O gestor esportivo também explica que os negócios ilegais têm um compliance deficitário, o que pode torná-los atrativos a organizações dedicadas à manipulação de resultados esportivos, mas que não há garantia de que essas casas realmente paguem “boladas” aos apostadores – a Imperial Bet, por exemplo, promete prêmios máximos de até R$ 100 mil. “Um manipulador de resultados procuraria vários sites como essa Imperial Bet, por exemplo, porque você pode diluir suas apostas em valores menores e em diferentes casas”, aponta Marchetti, que escreveu uma tese que mapeou as principais vulnerabilidades exploradas por organizações criminosas em esquemas de manipulação de resultados no esporte brasileiro. 

O Matinal constatou que os sites Palpite na Rede e Imperial Bet oferecem apostas em baixas divisões do futebol, como a série C do Carioca ou o paulistão sub-20, o tipo de competição mais vulnerável à manipulação de resultados, já que há menos visibilidade, atletas com salários mais baixos e clubes com estruturas precárias. 

No início de maio, o decreto que regula a operação de casas de apostas no Brasil foi encaminhado à Casa Civil e agora aguarda sanção presidencial, o que não deve alterar o caráter contraventor das bancas que operam no Centro Histórico. “Ainda assim, pela minuta do decreto e pela forma da lei, precisaria de aval do Ministério da Economia [para operar] e com certeza essas bancas não têm”, afirma Chamelette. Uma versão vazada do decreto indica que casas de apostas terão de pagar R$ 22 milhões por licença no Brasil, caso o texto não sofra alterações.


Página da casa de apostas Esportes Betsul no Facebook oferece terminais de apostas para comerciantes. (Reprodução: Esportes Betsul/Facebook)

A casa de apostas Imperial Bet é patrocinadora do Brasil de Pelotas, equipe gaúcha que disputa a terceira divisão do campeonato brasileiro, e do lutador Maurício Shogun, que disputa MMA no UFC. 

Em nota, a Federação Gaúcha de Futebol (FGF) afirmou que não tem ingerência sobre os patrocínios privados de clubes, mas que desde 2021 mantém parceria com uma empresa dedicada à fiscalização da integridade de suas competições. Já o Brasil de Pelotas não respondeu ao contato do Matinal. Os sites Imperial Bet e Palpite na Rede também foram contatados via e-mail, mas não retornaram até o fechamento desta reportagem. Já os contatos disponibilizados no site da Esportes Betsul não existem.

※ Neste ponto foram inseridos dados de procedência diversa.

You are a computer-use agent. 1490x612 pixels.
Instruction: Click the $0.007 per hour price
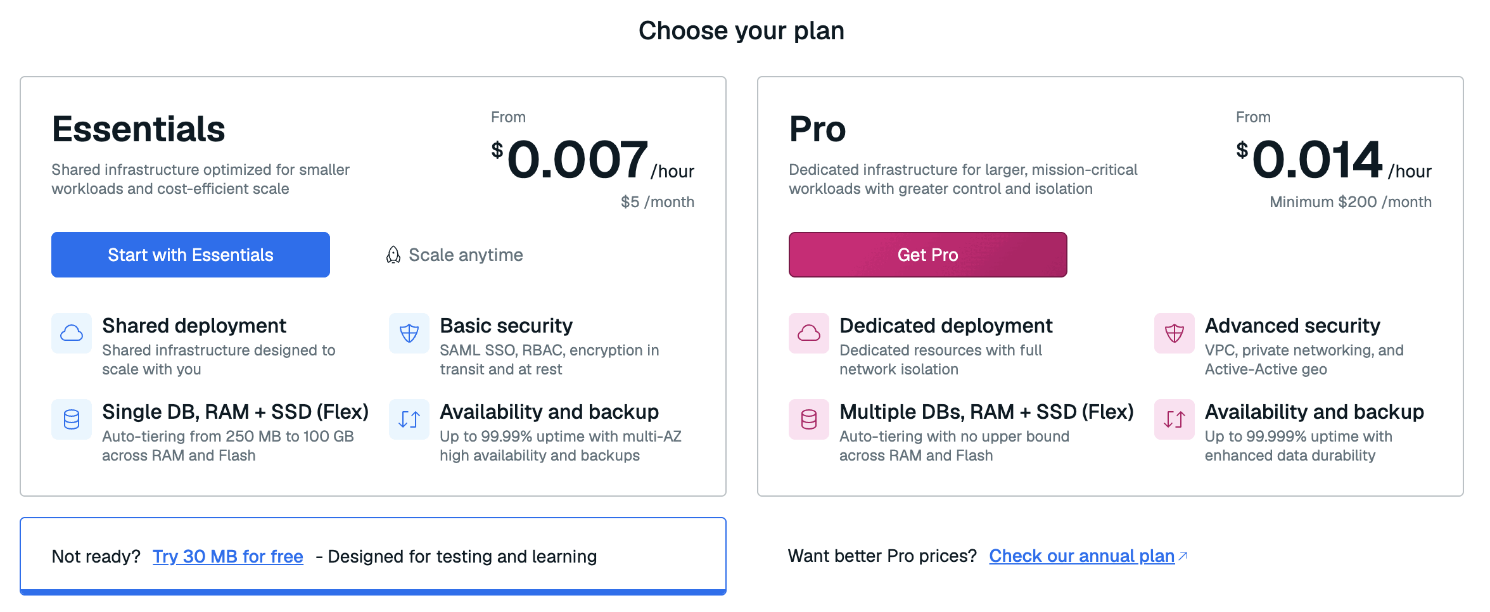coord(593,159)
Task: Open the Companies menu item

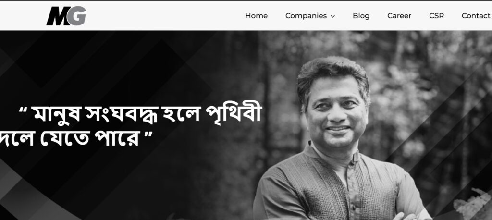Action: (306, 16)
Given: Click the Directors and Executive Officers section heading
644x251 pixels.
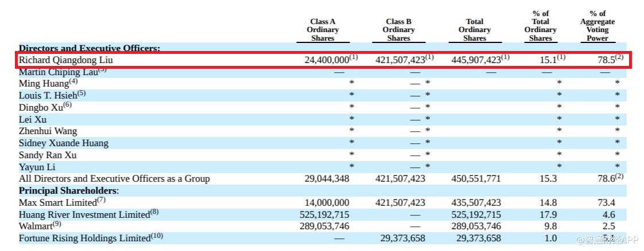Looking at the screenshot, I should [90, 49].
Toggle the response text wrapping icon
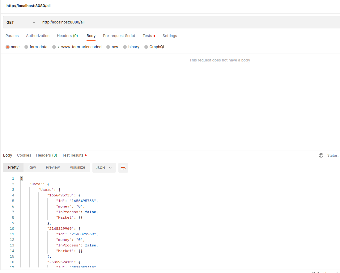 click(123, 167)
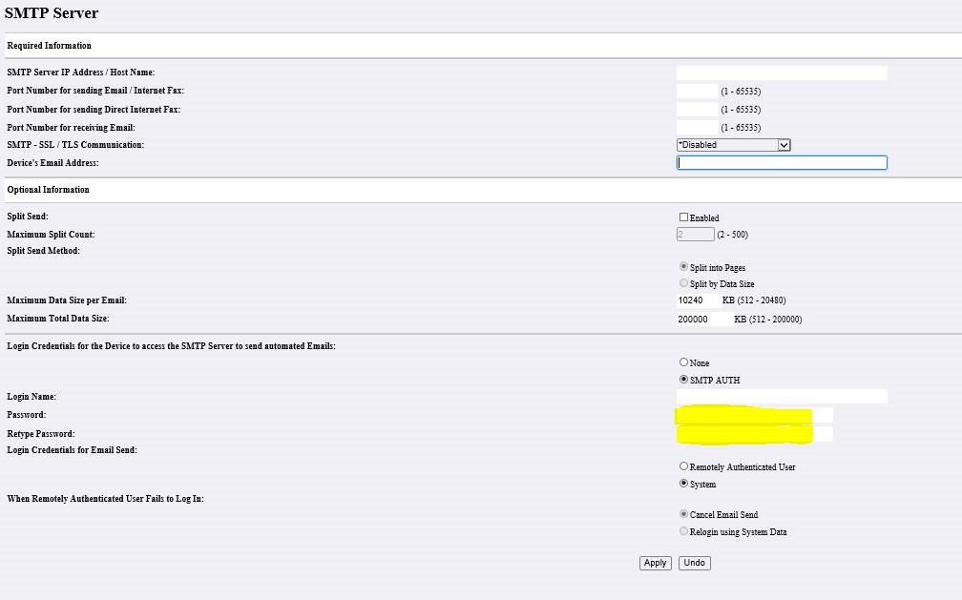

O sociólogo Michel Misse compara a proibição dos jogos de azar à experiência da lei seca nos EUA, que vigorou entre 1920 e 1933. “Foi um problemão. Como vai criminalizar algo que todos consomem? Surgiram organizações criminais que não existiam antes, gângsteres, Al Capone, e os norte-americanos voltaram atrás”, diz Misse. Segundo Misse, o Estado regular, controlar e cobrar impostos dessas atividades é a melhor forma de coibir irregularidades. 

Na mesma linha, o advogado Felisberto Luisi, representante do Centro Histórico no Conselho Municipal de Desenvolvimento Urbano e Ambiental (CMDUA), afirma que sempre houve jogo do bicho na região e que a prática faz parte da cultura popular. “Geralmente quem joga, até em caça-níqueis, é gente humilde. Tem um aspecto criminal que deve ser avaliado, mas não dá para ser moralista. O que tem que controlar é como se faz e se quem lucra é organização criminosa”, considera Luisi.

Assim como o álcool e outras drogas, apostas atuam diretamente no sistema de recompensas do cérebro e podem levar ao vício. Nesse tipo de situação, é possível buscar ajuda por meio dos Jogadores Anônimos.